Just when you thought it wasn’t worth voting, Hague and Portillo remind you how much worse things could get. With no enthusiasm for New Labour, I’d still advise anyone who can to vote against Hague’s Tories, for whichever candidate has the best chance of winning in the particular seat.

Had things gone Kenneth Clerk’s way, it would be different. Major and Heseltine and Clerk realised that the Thatcher thing had run its course and that any more would be totally destructive. Hague thinks just the opposite – too much of society survived Thatcher and is in urgent need of demolition. And at the same time, people are blamed for not respecting traditional social values.

William Hague seems to resent all the changes that have since the 1960s. Does he realise he’d have had zero chance of advancing to high office in the Tory Party as it was them? Did Thatcher? I do believe that both of them were too vain to see it. Not capable of understanding how the traditional elite would have viewed them before it got so desperate it would try anything.

I’ve said before that the US republicans work by tapping into racist feeling without being formally racists or losing the majority who would find formal racism unacceptable. Maybe someone in Tory planning reads my articles, certainly it’s hard to see what else Hague was after in his infamous ‘foreign Britain’ speech.

By mixing two issues, the ‘foreign threat’ regarding the currency, and then ‘bogus asylum seekers’, Hague came as close as he dared to reactivating Tory racism. Immigration has long ceased to be significant, but this and now ‘bogus asylum seekers’ serve as a proxy for rejecting Britain’s non-white minorities.

How to appeal to racists and not lose the non-white vote? The US republicans just about pulled it off, Hague seems to have just angered anti-racists and alarmed minorities without gathering in any racist votes the Tories don’t already have.

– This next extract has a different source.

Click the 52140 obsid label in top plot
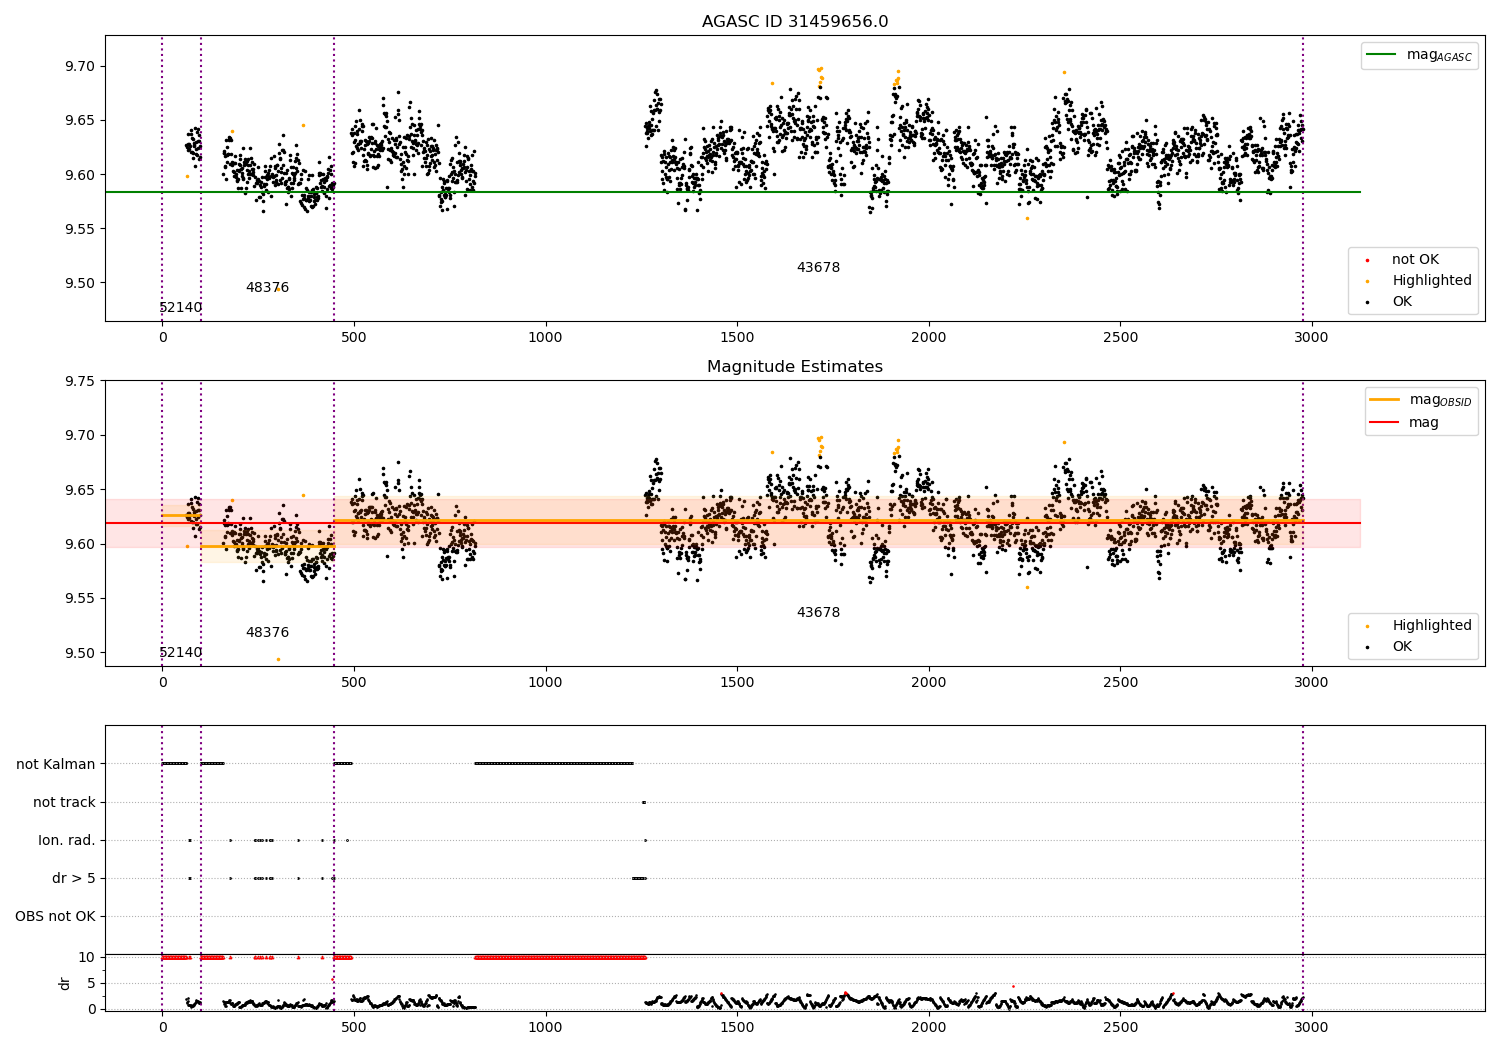Image resolution: width=1500 pixels, height=1050 pixels. point(180,308)
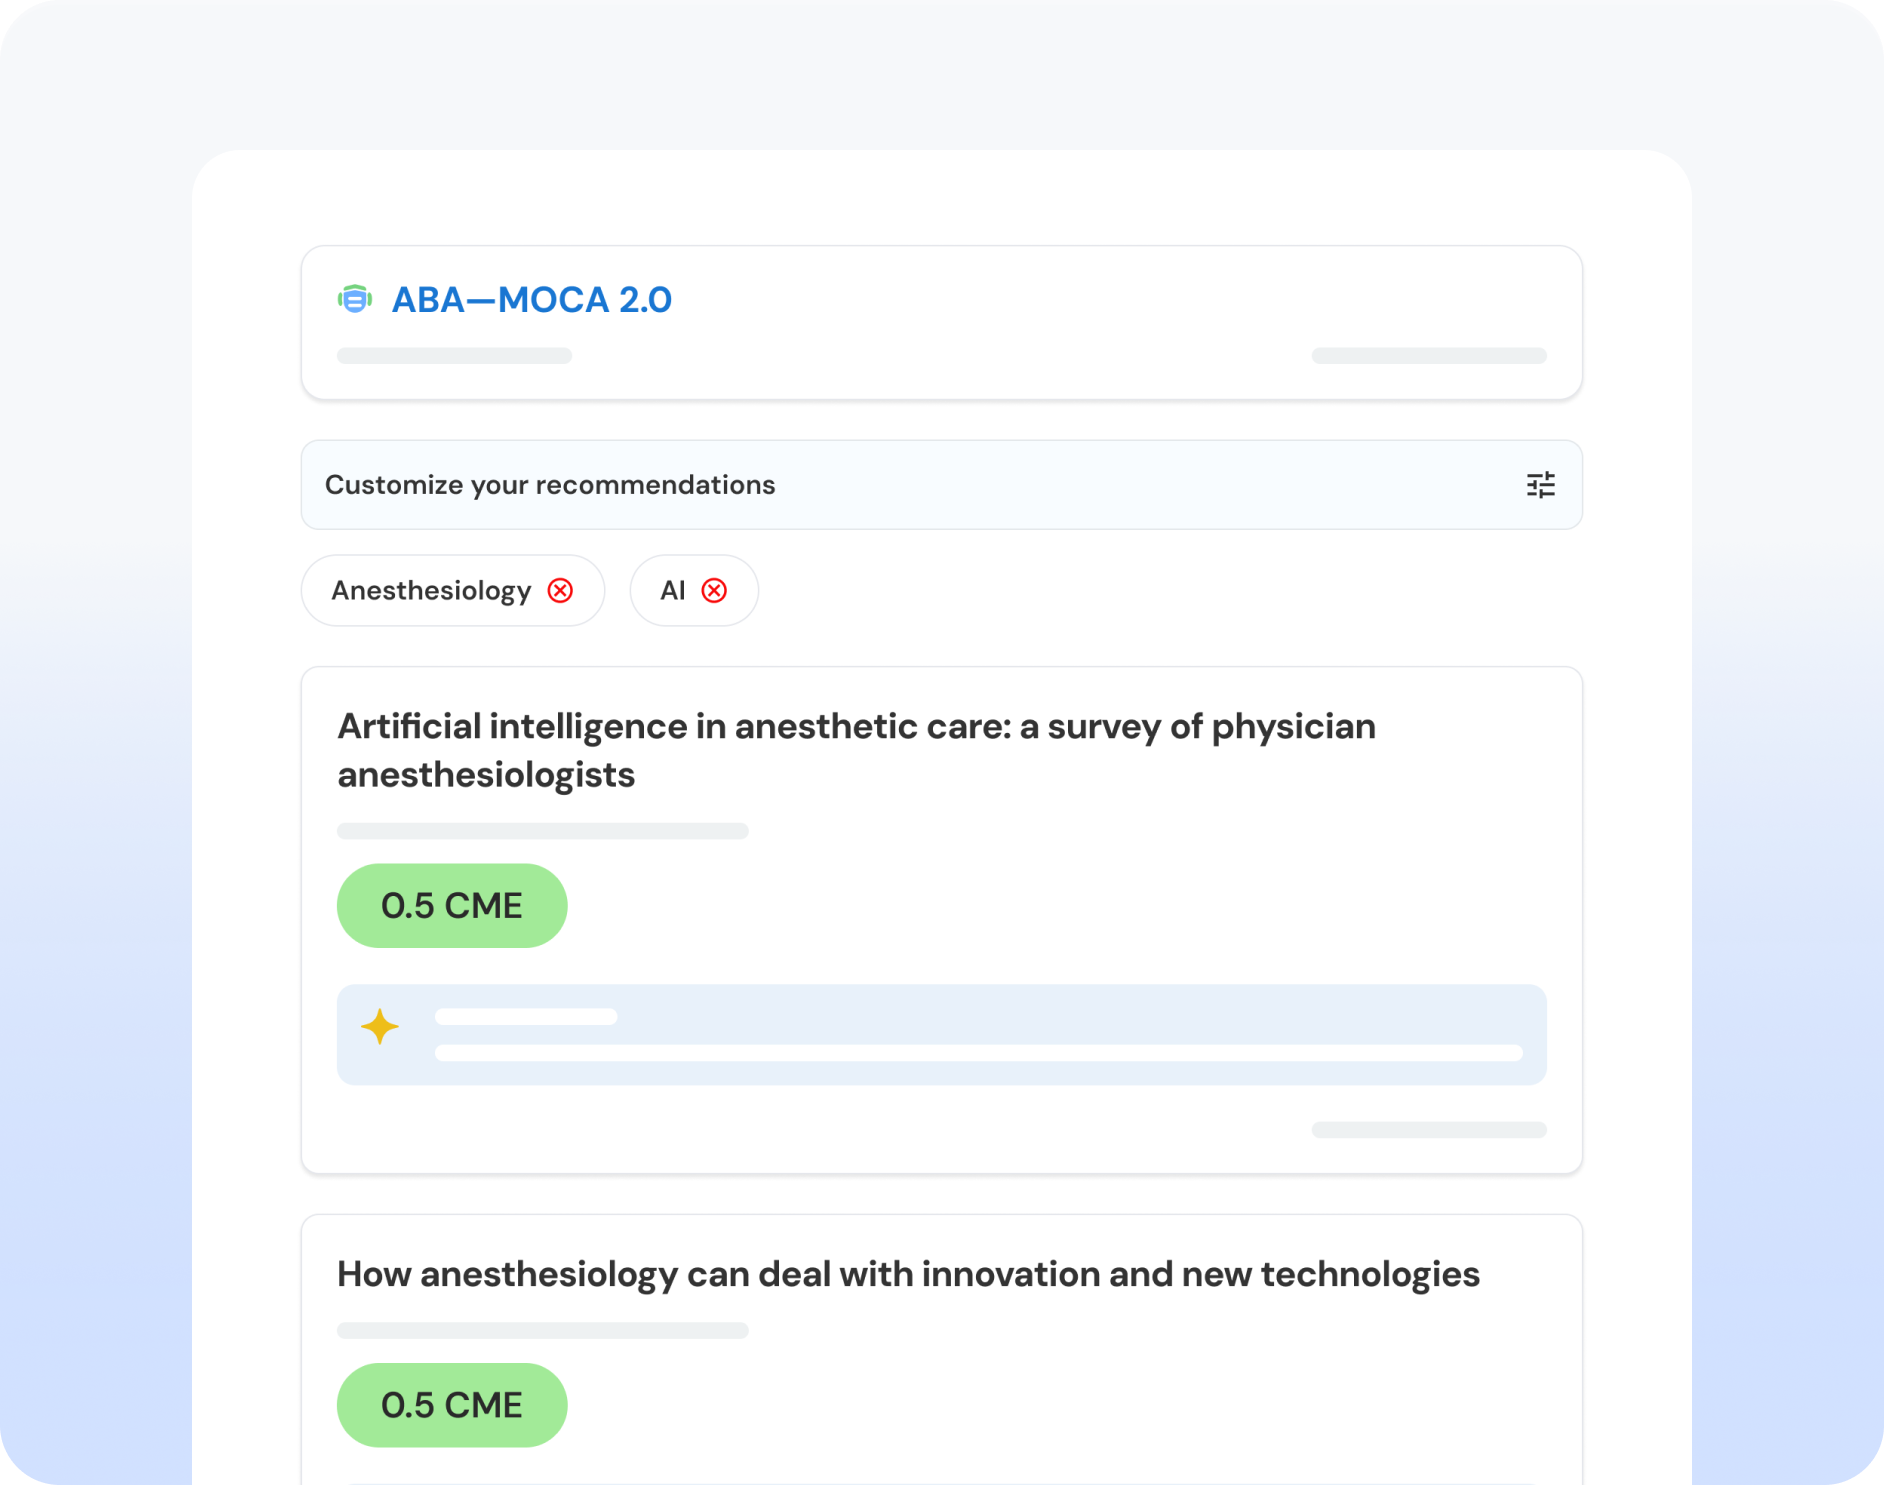
Task: Click the yellow sparkle AI summary icon
Action: click(380, 1027)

I also did say it was pointless trying to win a British election by appealing to the prejudices of the US electorate. Britain since the 1950s has become a lot broader and more tolerant, ready to accept a lot of foreign ways. Look in the average supermarket. Britain is already moderately foreign, and getting better all the time.

‘Keep Britain Foreign’ would have been an impossible slogan 30 years ago. Now it’s merely eccentric, and like many once-radical ideas it looks set to become mainstream opinion in another generation or two.

Meantime Portillo had been toying with a kinder, gentler lunacy. But has now swung back to New Right fundamentals, wanting tax cuts that would mostly benefit the rich. It seems he really does believe that money legally earned in a complex society is somehow nothing to do with that society, or with the state that keeps it in being.

Thatcher’s talk about ‘rolling back the state’ was just talk. Good enough to get the lorry drivers voting Tory, but never serious. Business interests know the value of state power, they just want to have more of the benefits and les of the costs, which Thatcher did indeed give them.